### EXERCISE DETAILS:
Search the listing below for the string "arrow" and show each line that contains it.
────
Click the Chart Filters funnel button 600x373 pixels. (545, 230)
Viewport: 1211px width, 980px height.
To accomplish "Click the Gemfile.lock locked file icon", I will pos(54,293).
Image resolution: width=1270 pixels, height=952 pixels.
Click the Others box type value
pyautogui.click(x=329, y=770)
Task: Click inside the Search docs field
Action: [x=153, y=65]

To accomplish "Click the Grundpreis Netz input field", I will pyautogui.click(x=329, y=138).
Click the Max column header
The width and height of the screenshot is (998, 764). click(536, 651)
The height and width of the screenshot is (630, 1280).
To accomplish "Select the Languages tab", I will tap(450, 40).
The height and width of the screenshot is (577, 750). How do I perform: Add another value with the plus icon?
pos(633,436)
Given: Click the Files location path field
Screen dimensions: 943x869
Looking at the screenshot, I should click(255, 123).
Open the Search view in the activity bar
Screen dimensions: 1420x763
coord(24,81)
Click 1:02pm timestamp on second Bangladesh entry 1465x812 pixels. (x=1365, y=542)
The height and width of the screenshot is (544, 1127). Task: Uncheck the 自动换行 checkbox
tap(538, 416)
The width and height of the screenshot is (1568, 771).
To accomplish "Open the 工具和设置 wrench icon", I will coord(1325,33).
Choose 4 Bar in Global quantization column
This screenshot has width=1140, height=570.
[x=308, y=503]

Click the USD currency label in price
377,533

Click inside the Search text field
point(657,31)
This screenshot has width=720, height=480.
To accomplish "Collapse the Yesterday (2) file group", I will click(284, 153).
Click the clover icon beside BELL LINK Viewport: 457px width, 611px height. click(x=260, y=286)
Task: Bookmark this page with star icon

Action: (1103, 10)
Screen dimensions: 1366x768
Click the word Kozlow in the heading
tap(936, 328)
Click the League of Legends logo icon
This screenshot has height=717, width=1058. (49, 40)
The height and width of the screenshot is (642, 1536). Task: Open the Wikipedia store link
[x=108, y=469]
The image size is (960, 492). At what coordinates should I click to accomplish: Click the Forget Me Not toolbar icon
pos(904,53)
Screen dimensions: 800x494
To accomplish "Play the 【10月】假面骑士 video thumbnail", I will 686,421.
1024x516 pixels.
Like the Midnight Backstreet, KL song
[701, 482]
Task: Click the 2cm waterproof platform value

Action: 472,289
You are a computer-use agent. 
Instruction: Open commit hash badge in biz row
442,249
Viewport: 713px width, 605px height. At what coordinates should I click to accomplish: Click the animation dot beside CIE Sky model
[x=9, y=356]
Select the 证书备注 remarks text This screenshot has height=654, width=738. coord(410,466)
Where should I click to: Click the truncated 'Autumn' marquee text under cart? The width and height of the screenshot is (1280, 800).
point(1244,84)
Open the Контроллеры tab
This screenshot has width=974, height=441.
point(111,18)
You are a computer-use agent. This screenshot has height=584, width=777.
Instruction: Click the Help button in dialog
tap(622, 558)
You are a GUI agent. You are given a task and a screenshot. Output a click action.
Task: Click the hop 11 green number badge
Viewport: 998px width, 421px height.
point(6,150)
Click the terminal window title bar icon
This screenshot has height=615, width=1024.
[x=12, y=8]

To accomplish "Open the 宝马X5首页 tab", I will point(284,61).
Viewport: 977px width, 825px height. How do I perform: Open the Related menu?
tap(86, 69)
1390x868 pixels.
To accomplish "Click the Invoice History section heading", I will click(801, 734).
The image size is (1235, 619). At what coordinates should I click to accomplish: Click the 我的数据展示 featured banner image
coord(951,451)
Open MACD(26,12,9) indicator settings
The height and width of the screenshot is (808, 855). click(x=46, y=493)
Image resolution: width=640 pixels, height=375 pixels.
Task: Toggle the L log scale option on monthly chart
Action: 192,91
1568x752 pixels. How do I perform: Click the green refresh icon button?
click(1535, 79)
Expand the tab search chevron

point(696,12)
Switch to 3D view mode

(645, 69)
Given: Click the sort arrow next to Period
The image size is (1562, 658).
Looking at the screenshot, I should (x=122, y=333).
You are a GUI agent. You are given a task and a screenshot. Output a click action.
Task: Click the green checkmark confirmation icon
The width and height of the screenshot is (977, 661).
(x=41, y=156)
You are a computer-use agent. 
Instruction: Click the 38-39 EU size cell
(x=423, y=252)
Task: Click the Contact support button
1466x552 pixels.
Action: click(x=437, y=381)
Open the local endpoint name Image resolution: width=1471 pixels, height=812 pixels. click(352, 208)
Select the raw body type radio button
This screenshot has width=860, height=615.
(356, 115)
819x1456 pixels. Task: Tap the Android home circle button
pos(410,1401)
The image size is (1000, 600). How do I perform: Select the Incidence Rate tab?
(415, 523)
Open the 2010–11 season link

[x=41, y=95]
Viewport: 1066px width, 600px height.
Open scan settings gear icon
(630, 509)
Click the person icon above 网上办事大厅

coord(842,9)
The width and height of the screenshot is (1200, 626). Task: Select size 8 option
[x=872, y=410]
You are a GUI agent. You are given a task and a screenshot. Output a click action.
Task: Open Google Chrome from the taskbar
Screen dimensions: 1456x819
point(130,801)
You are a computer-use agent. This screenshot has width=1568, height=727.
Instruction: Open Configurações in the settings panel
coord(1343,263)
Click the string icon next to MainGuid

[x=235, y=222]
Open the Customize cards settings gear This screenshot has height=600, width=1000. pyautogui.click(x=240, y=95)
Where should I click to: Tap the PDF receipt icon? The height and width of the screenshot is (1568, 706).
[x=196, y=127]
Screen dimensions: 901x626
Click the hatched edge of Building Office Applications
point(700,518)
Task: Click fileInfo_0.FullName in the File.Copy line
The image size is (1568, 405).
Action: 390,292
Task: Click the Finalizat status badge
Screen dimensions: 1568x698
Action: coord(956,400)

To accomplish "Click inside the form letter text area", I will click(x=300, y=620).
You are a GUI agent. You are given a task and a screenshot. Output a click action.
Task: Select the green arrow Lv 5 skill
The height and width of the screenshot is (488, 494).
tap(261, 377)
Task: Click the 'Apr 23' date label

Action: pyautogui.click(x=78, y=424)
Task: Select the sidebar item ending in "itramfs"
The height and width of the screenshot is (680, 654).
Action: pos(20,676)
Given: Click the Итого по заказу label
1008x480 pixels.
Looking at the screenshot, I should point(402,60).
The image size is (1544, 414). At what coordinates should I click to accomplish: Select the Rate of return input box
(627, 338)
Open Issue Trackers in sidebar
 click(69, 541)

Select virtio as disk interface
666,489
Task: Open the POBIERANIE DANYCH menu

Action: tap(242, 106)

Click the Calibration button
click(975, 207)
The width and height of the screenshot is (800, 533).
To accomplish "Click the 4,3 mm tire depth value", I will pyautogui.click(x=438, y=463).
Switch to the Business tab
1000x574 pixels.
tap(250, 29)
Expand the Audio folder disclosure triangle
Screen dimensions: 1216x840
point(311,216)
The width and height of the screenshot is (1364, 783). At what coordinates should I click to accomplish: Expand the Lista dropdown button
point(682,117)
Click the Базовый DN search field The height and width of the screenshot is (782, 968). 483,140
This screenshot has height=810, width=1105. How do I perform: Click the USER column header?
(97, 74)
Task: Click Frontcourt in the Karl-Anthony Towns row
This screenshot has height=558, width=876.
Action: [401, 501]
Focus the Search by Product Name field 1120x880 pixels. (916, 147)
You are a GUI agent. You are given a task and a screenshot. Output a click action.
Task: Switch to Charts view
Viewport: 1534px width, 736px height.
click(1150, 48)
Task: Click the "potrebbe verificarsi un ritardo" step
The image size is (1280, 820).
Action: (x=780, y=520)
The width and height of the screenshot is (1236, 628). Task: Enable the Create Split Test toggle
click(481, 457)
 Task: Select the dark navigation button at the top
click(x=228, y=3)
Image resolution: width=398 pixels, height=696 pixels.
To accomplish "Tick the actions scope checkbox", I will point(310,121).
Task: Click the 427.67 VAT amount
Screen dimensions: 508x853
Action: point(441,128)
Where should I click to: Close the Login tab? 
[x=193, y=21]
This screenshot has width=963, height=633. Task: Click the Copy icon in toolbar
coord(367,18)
────
### EXERCISE SOLUTION:
Given: Click the sort arrow next to Period
Task: Select the green arrow Lv 5 skill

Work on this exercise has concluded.